半分おふざけで考えてる俺の顔を、稔は真剣な表情と瞳で見据える。
「きっと今の熱川君、昔やんちゃしてたことを思い出してるだろうけど違うからね? ほら、バンドのこと。小学生のときからずっとシンガーソングライターとして活動しててさ、音楽事務所に入ってアーティストになれたのに社長さんや先輩のいびりとお金儲けのためだけに利用されたことでイヤになっちゃたじゃない?」
百発百中と言える図星を突かれ俺は力無くうなづく、本当にアレは辛かった。
音楽事務所を出てシンガーソングライターとして活動を辞めたのは中学生だったし、病室で【DREAM SKY】を弾き語りしてからの影響で女子軽音部に所属してた稔に八つ当たりしたことも覚えている。
「でもさ、健二君と一緒にまた音楽活動を再開してさ。私それ聞いたときすっごく嬉しかったんだ。それに本当にバンド作っちゃって、夏休みに入る前に結成してまだ出来たばっかりのバンドなのに、合宿してるのを見たらもうすっごく絆が紡がれて団結してるじゃない?」
稔は素直にバンドの活動と団結力を褒めてくれる。
一瞬だけ得意げになったが、ソレは俺の力だけじゃない。
だけど好きな子にアピールできると踏んで、また得意げになる。
「まあな。そんなの当たり前だ、リーダーに人徳と実力があるからな」
俺は力強く「俺の実力だ!」と胸張って答える。
しかしそれも別に俺だけの力じゃないってのは自分自身ちゃんと理解しているので、好きな女の子の前では半分おどけて、半分真面目に言うのを聞いて、稔はまた可愛らしくクスクスと笑った。

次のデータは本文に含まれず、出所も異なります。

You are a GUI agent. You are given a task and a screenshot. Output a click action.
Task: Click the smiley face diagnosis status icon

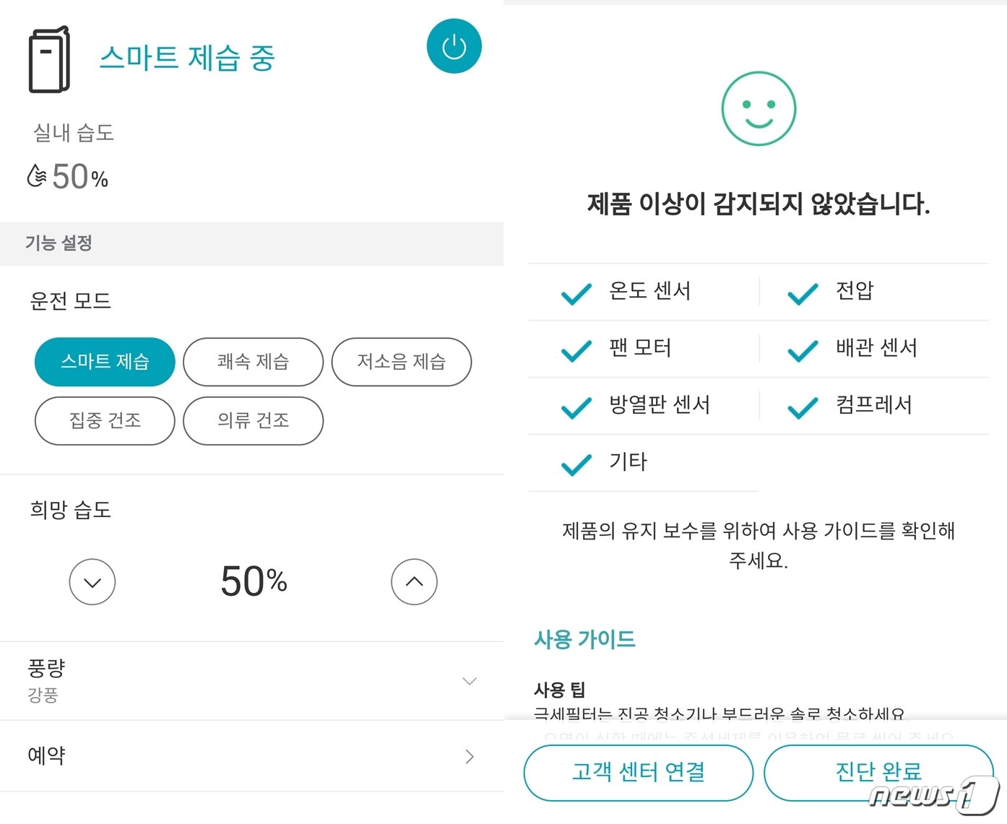tap(759, 108)
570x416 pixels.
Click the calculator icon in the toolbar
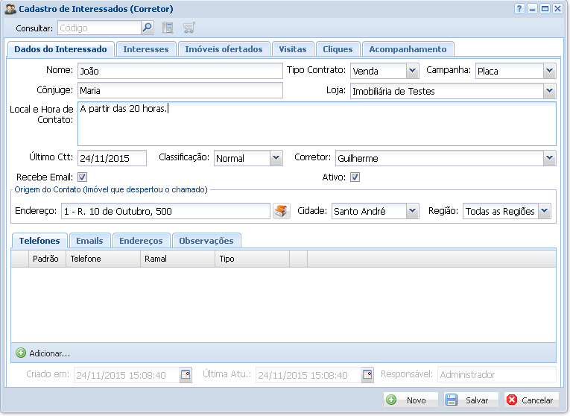pos(168,28)
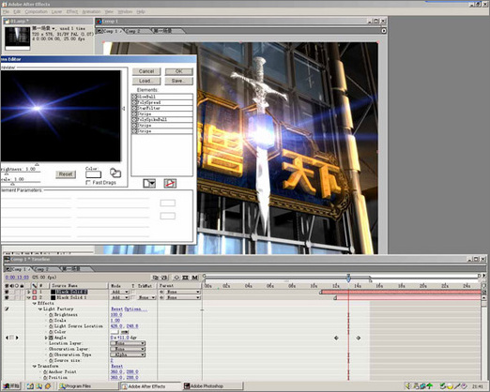The width and height of the screenshot is (490, 392).
Task: Toggle the Angle property stopwatch icon
Action: coord(51,338)
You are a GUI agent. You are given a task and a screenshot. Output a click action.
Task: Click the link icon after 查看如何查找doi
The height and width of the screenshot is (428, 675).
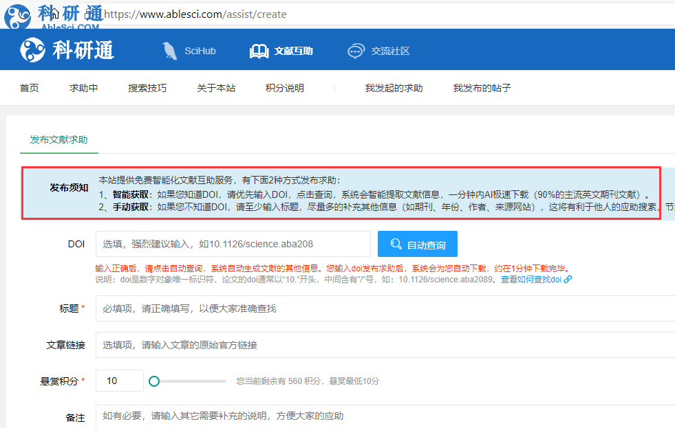coord(568,280)
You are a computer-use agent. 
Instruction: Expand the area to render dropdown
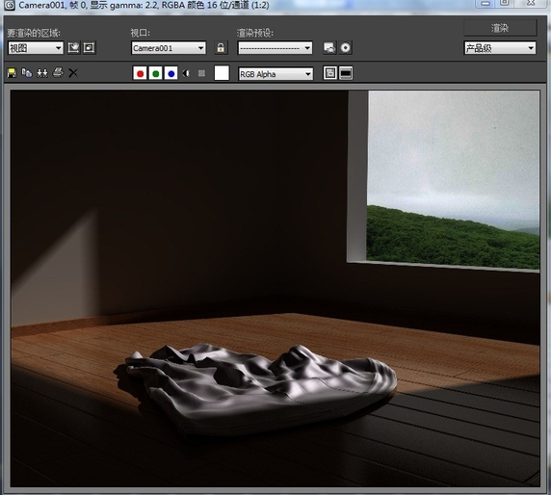coord(36,48)
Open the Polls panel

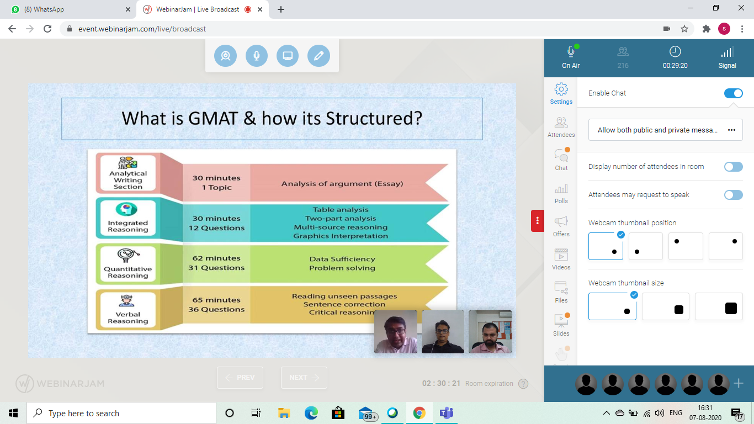561,193
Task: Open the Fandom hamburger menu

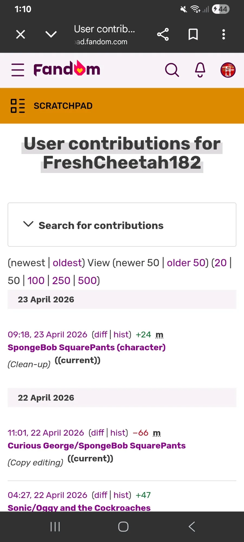Action: [18, 70]
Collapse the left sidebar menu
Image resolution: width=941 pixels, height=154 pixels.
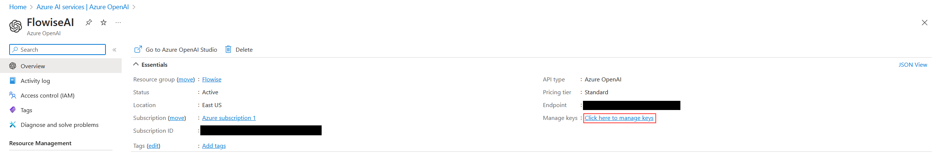pyautogui.click(x=114, y=50)
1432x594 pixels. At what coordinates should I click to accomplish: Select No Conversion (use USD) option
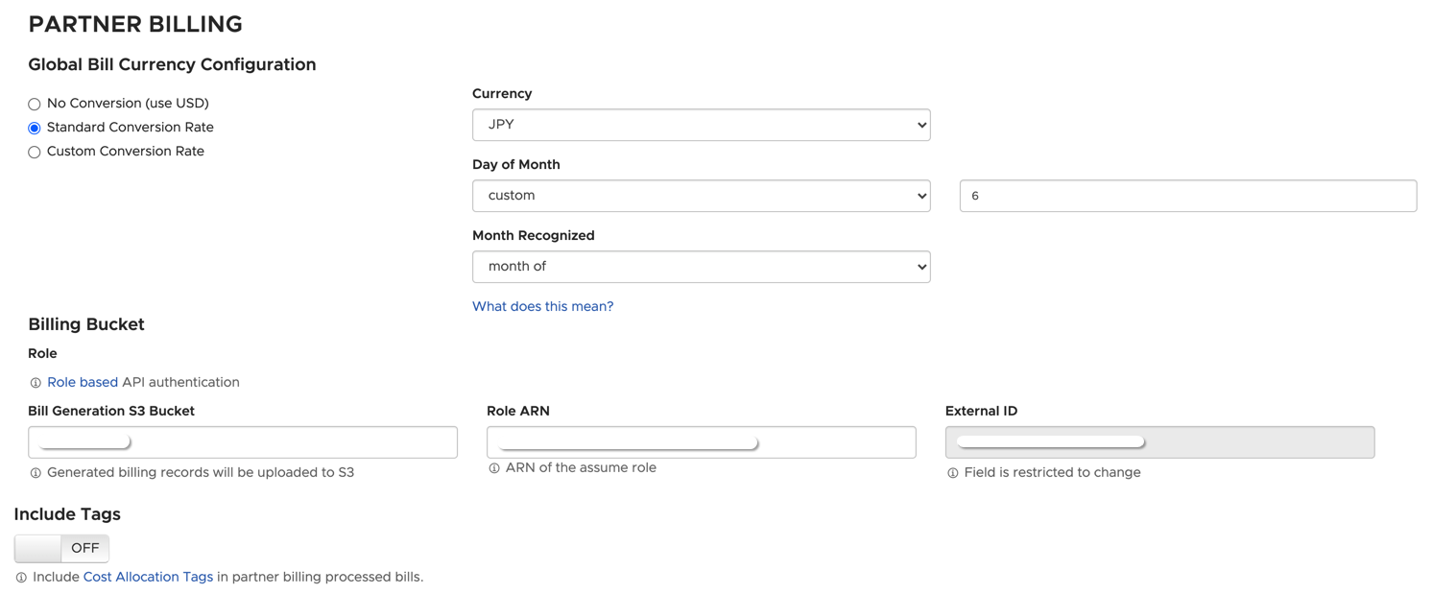coord(35,104)
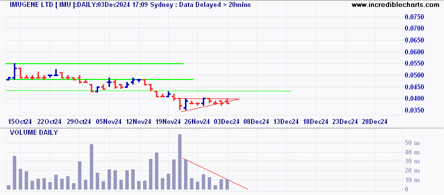Click the 10 m volume axis label
This screenshot has height=195, width=444.
point(411,180)
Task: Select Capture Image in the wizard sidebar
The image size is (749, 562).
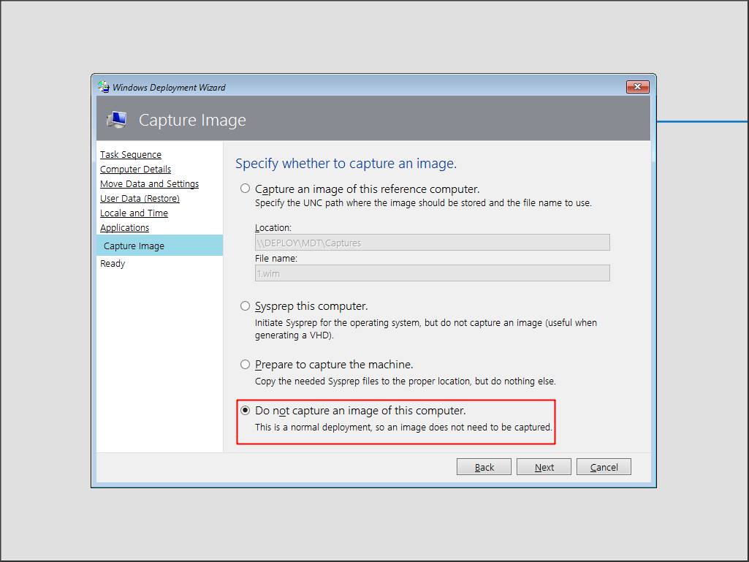Action: click(134, 246)
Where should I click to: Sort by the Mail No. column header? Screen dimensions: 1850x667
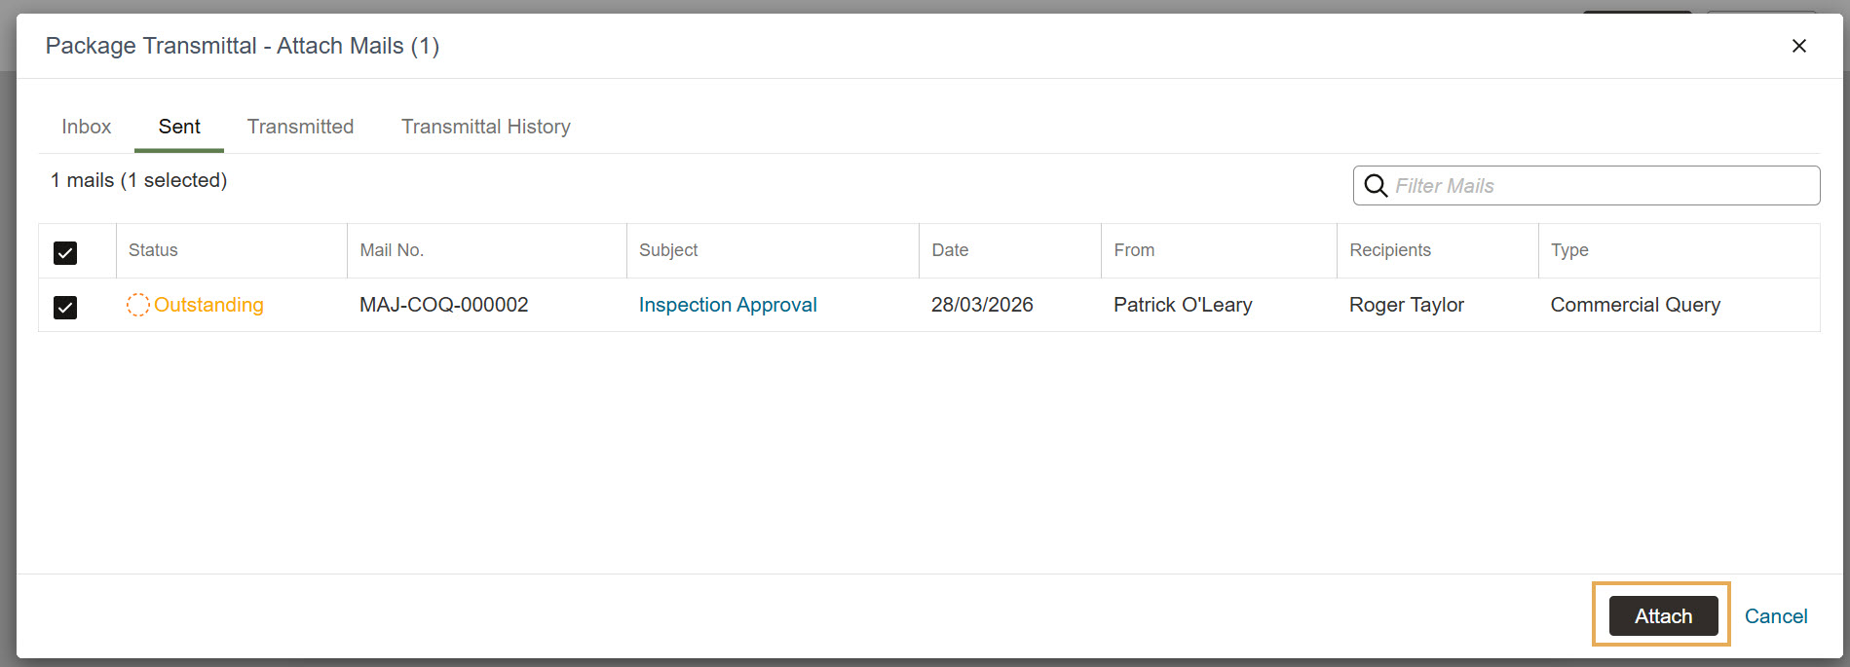[392, 250]
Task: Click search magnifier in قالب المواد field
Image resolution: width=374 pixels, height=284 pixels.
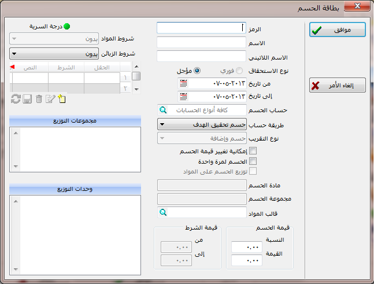Action: pyautogui.click(x=163, y=212)
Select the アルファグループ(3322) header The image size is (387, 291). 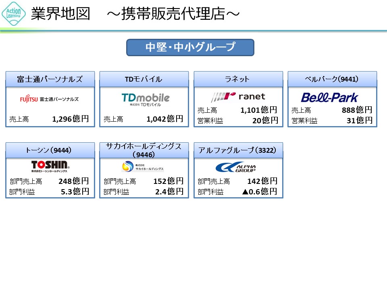238,150
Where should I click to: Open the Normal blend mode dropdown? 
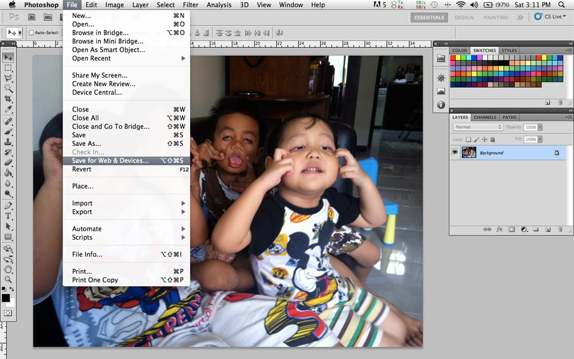(x=478, y=127)
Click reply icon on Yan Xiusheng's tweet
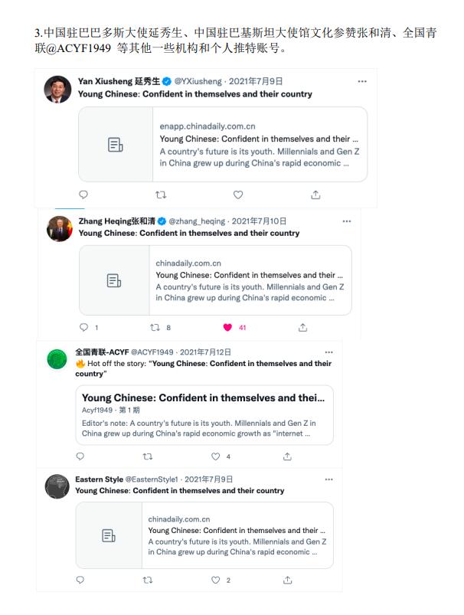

「えへへ……でもほんとすごいよ、熱川君たちのバンド。ソルズロックをロック史に刻んで伝説を作り出す【Sol Down Rockers】って名前だっけ? 0から始めてわからないことだらけなのに必死に練習して経験を積み上げてたから影響もすごかったんよ。実際に【二時世代音芸部】の私たちもね、熱川君たち【Sol Down Rockers】のバンド見て、けっこう気合いと熱意をもらったんだよ」
嬉しそうに微笑む稔が衝撃の事実のような本意を切り出す。
最高の大舞台に出る最大のライバルの闘志に火を付けてしまったのか。
感動を与えた達成感半分と罪悪感半分が押し寄せて名状しがたい感じだ。
「うっそマジかよ!? おい稔、別にやる気を出さなくていいぞ。バンドコンテストで優勝する確率が少なくなっちまうし、敵に気合いを入れさせてもしょうがないじゃないか。ちくしょう、雨すらもギターを弾いて歌を紡いで演奏する存在を感知して晴れる影響力のある俺が憎いぞ」
相手に塩を送った俺は思わず顔を手で覆って首を振る。
そんな姿を見るや否や稔がシュンとした感じで反論する。
「えええっ!? もー、そんなヒドイこと言わないでよ~。途中からだったけど、一緒に頑張って合宿した仲なのに……そんな仕打ちはあんまりだと思いま~す」
「本気でやるロックに馴れ合いなんて御免被るぜ」
「もーっ!」
稔が思わず頬が膨れる。
もーってなんだ、その神乳から甘ったるいミルクでも絞って出すのか!?
そんな馬鹿げた思考は一気に投げ捨てるが、こうして何気なく笑ったり拗ねたり怒ったり悩んだり、そんな沢山の表情を出しては一緒に歩いている稔をこの目で見ているだけで、俺はフと力み続けている力と心の意志が抜けて満足してしまいそうになることがよくある。
たしかに心地よい感覚で身を預けたいが、それじゃダメだ。
こんなところで満足して終わらせるだなんて冗談じゃない。
俺の目指し切るゴールはまだまだずっと遥か彼方にあるんだ。
負けられないとか、やり続けなきゃとか、そんな気持ちなんかじゃない。
もっと人生において大事な感情を内に秘めて、成し遂げなきゃならない。
そんな目には見えないけど心で見えるものが、俺に熱を灯して駆り立てる。
先へと、未来の向こう側へと、境界線上の未知なる上へ行かなきゃならない。
それでも、鐘撞大祭のライブを大成功に納めた歌姫は微笑む。
俺に見せる笑顔がまるで聖母のような優しさを持って接するみたいに、暖かい。
今の稔が星や月すらも引いてしまう、最強の明るさが迸ってるように見えた。